You can't reflect on a journal you didn't write

On not losing memories in deep space.

You can't reflect on a journal you didn't write
"Voyager in Deep Space" | NASA/JPL-Caltech

It's always the busiest seasons when my habit of writing daily notes hits the back burner. It's also the seasons when I happen to be learning at an exponential rate, and it's hard to list out everything that I'm learning.

During the past two-and-a-half months, I've learned so much about project management, WordPress, web dev, PHP, FileZilla, CSS, and a whole host of other things. I've learned things about myself and my family. I've learned things about God. But where is it written down? Where is the record where I can go back and find it if I so choose?

Those things are on a fly-by near Voyager II right now.

A few weeks back, a colleague sent a message about an incorrect link that needed to be fixed on the Grace Church website. It was similar to another request that he made several months ago. I knew:

  1. I had made a note about it in Obsidian.
  2. Fixing the link the first time involved getting ChatGPT to write a simple SQL query, which made it easy to search my notes.
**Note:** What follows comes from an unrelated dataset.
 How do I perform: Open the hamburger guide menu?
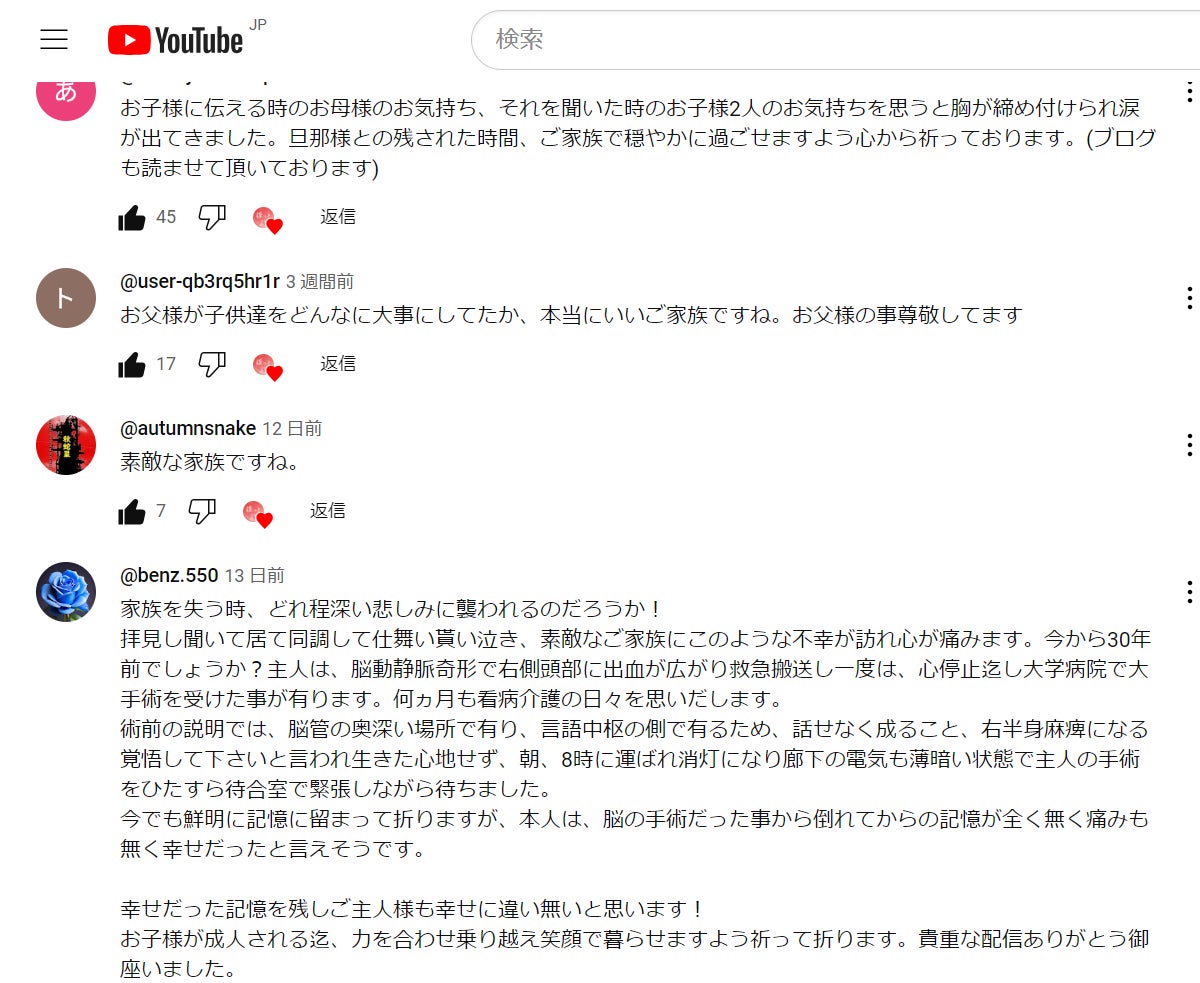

I typed in "SQL" into Obsidian's search feature, and voila—I was able to find my notes from about nine months ago detailing the original request, the query I used, and how I fixed the issue. All I had to do was follow the steps to update the link again. Having the steps laid out saved a ton of time. And having the notes eliminated the head-scratching form of deja vu. Such experiences validate the 15–30 minutes it takes to write daily notes. It's about doing your future self a solid.
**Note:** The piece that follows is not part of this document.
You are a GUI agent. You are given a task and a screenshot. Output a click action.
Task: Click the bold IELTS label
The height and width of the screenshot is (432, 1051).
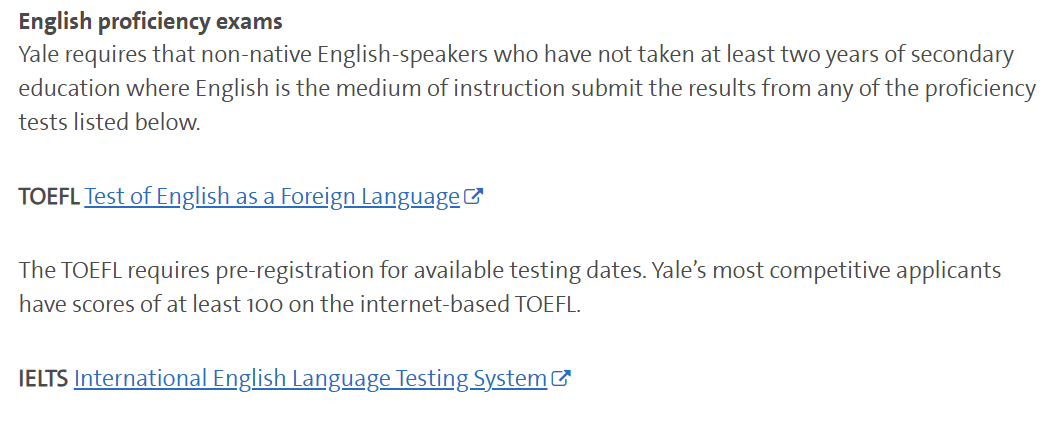44,379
The thing about taking daily notes/journaling is that it forces me to slow down and prioritize actually documenting what's happening. It's easy to think "Oh, but there's so much to do—I'll do it tomorrow." But then tomorrow comes and I find myself saying the same thing. It's about getting out of the moment—the particular to dos and tasks of the hour—and looking ahead to the future. It's about generating compounding value for yourself days, months, and possibly years into the future.

If you don't write it, you can't remember it. And you certainly can't search it.

I'd like to be able to point to the moment in my coding journey when I learned how to SSH into a server with VS Code. I'd like to find that day when I figured out how to make a block style variation in WordPress. I want to remember the wacky things my kids said and their highly creative grammar. I would like to know need to remember the things that God is speaking—they're the key to life.

That's why notes are important. And that's why I keep picking the habit back up.